Educationally the work on the 2011 Annual Conference, which is led for GHP by Roisin O’Hare took on a pace as the final arrangements for the programme in Nottingham 20th-22nd May required final agreement of the programme, the letters to exhibitors and delegates and confirmation with speakers for the various workshops and plenary sessions.  I expect this conference to be of the usual high standard and invite you to keep that weekend free ahead of the publication of the programme.  Roisin has also agreed to attend a task and finish sub-group of Modernising Pharmacy Careers (MPC) that will deal with the small but important group of pharmacists and pharmacy technicians that deliver pharmaceutical sciences like radio pharmacy and quality control that may not be directly addressed in the MPC or in the parallel group dealing with Modernising Scientific Careers.  The MPC also published a major document on the undergraduate degree course in pharmacy. They recognise the difficulties and deficiencies of the current programmes and seek to achieve the following:-


  • To provide students with a continuous 5 year period of development
  • To provide a curriculum where theoretical knowledge and practical skills are connected more effectively
  • To provide opportunities across the curriculum for students to place their theoretical and practical learning in the context of practice
  • To ensure that employers and universities form strong partnerships to agree the five year curricula and to ensure that transitions into and out of practice placements are properly managed as part of the delivery of the curriculum.

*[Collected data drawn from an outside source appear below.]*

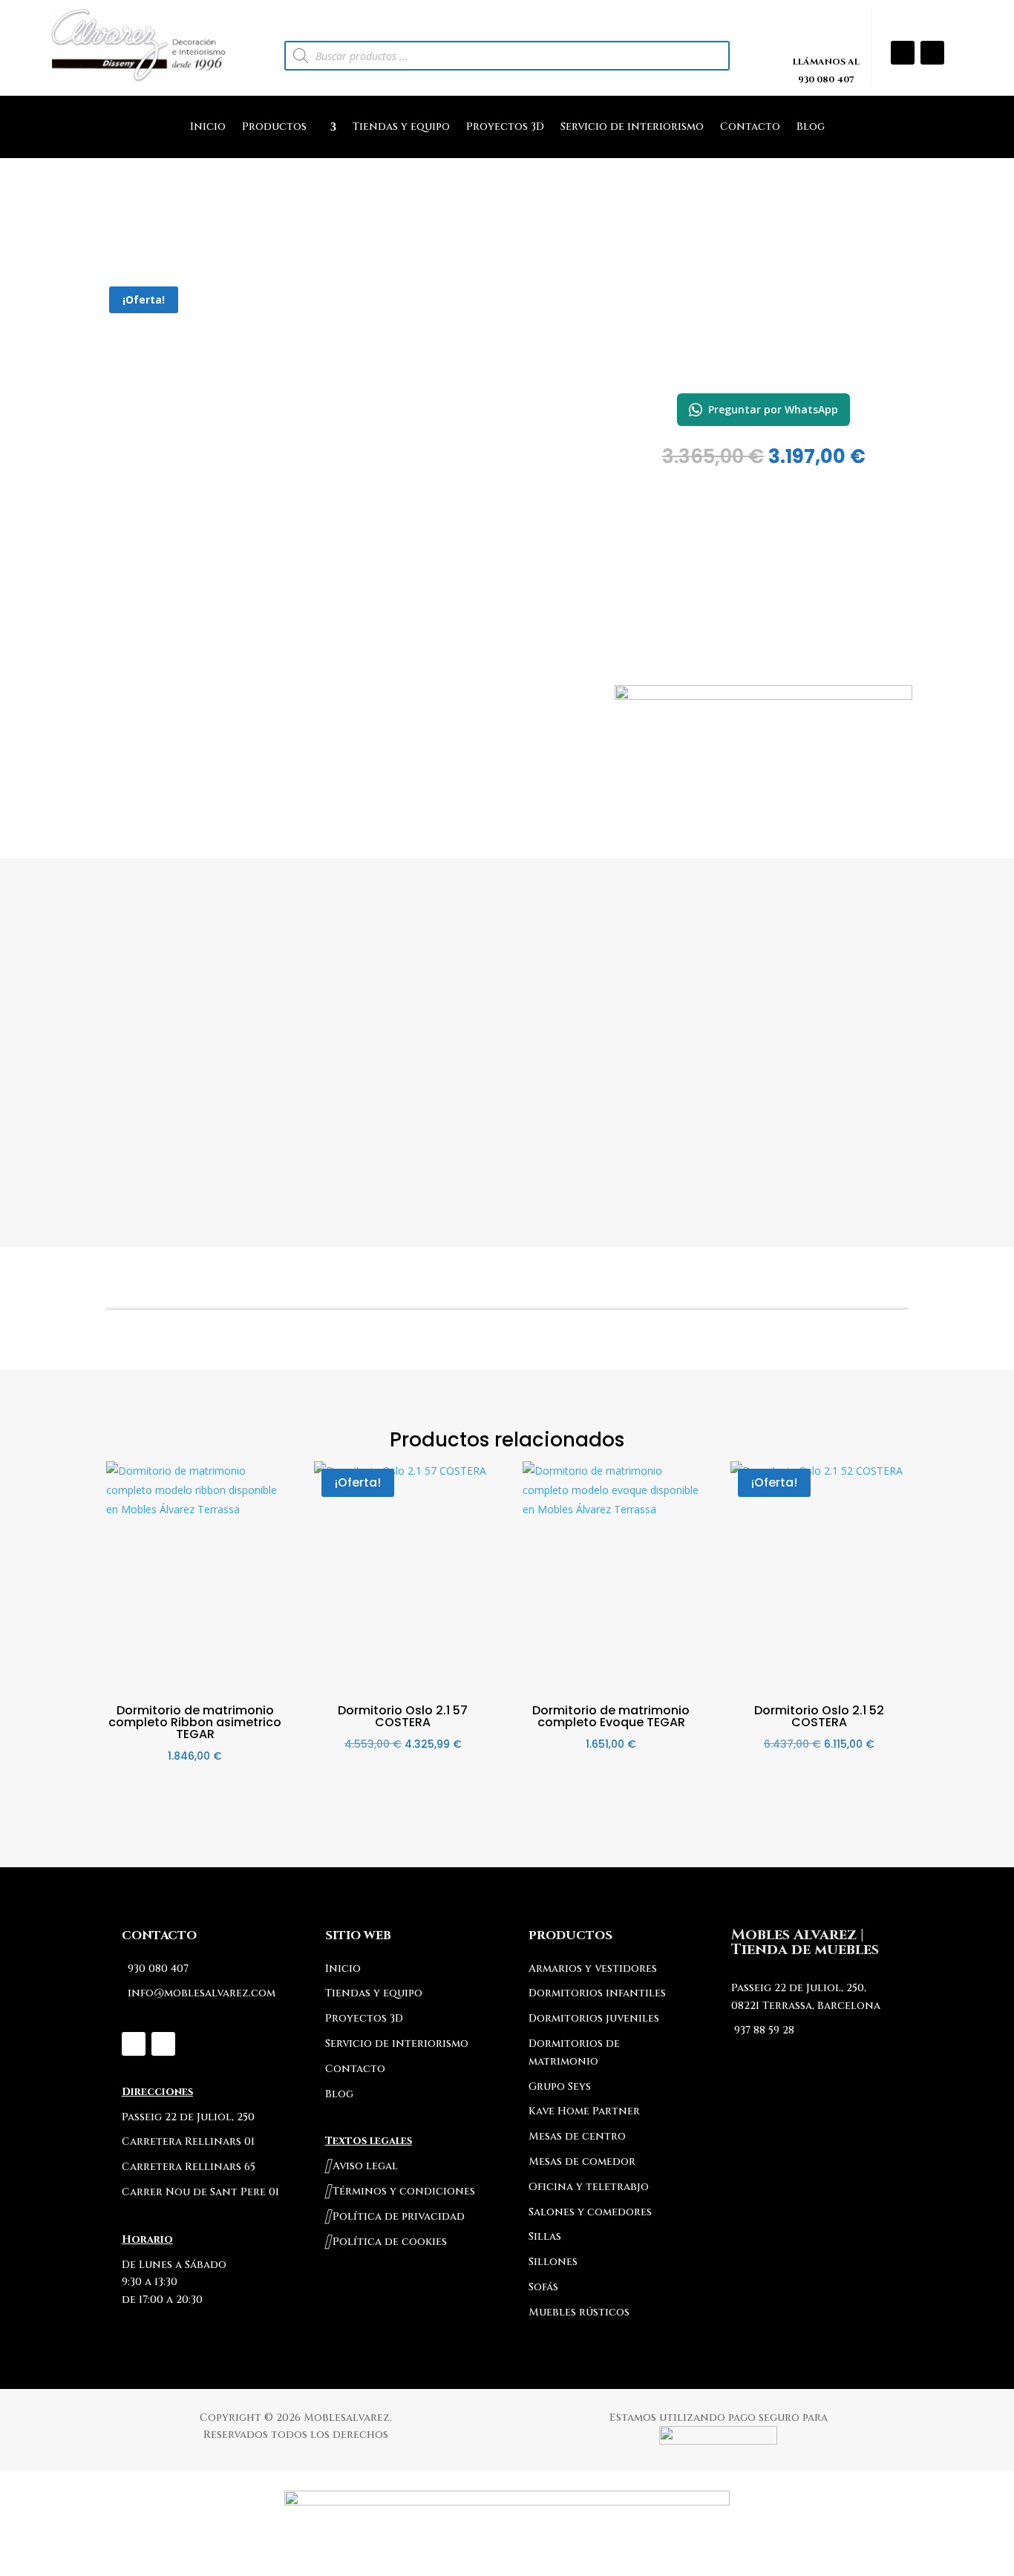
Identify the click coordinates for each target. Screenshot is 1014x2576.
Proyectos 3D (505, 128)
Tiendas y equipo (401, 128)
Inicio (208, 128)
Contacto (750, 128)
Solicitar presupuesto (763, 776)
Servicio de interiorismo (632, 128)
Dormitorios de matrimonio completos (763, 362)
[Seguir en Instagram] (903, 53)
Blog (811, 128)
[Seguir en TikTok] (932, 53)
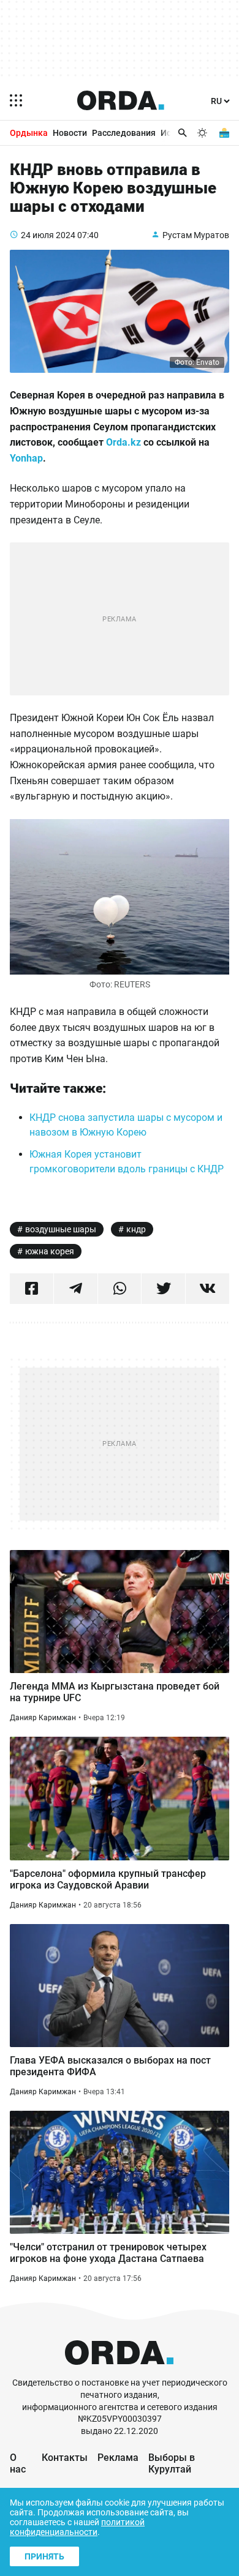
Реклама (117, 2457)
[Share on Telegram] (75, 1288)
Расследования (124, 133)
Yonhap (26, 458)
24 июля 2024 (48, 235)
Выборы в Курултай (171, 2463)
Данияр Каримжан (43, 1717)
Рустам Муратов (195, 235)
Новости (70, 133)
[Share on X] (163, 1288)
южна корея (49, 1251)
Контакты (65, 2457)
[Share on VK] (207, 1288)
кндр (136, 1229)
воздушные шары (60, 1229)
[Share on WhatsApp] (120, 1288)
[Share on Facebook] (31, 1288)
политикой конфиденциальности (77, 2527)
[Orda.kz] (119, 2371)
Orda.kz (123, 442)
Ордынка (29, 133)
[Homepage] (120, 100)
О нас (18, 2463)
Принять (44, 2556)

The importance we place on this process is such that we have allocated a major part of the next GHP Council in February to this document and invited the MPC leads Rob Darracott and Professor Anthony Smith to the meeting.


The professional representation process of responding to consultations continued in January with responses showing the full range of GHP spectrum of interest as professional and industrial lead organisation for pharmacists in the managed sector.  They ranged from simple changes in the legal category of Nicorette and extension of the range of medicines to Podiatrists led by the Professional Secretary, to major clinical areas like the NPSA and the safer use of insulins led by the Chair of Practice Graeme Richardson and Organisational Lead Vilma Gilis and a political/industrial response on the NHS constitution and whistleblowing led by the Chair of Terms and Conditions.   Vilma Gilis also attended on behalf of GHP a meeting led by the Royal Pharmaceutical Society to improve and set standards for the transfer of care.  As the lead professional representative body for hospital pharmacists we highlighted the fact that there are two transfers from community practice and a return not just a discharge process to Community practitioners and this needs to be reflected in the standards.


Finally no doubt like me you have been inundated with reminders to retain your membership of the new professional body the Royal Pharmaceutical Society.  I intend to pay my membership fee for the next 12 months as I believe the Royal Pharmaceutical Society is the one body that can speak for all pharmacists and we continue to work with them on standards such as transfer of care and in relation to future career accreditation and credentialisation of services to the benefit of members of both organisations.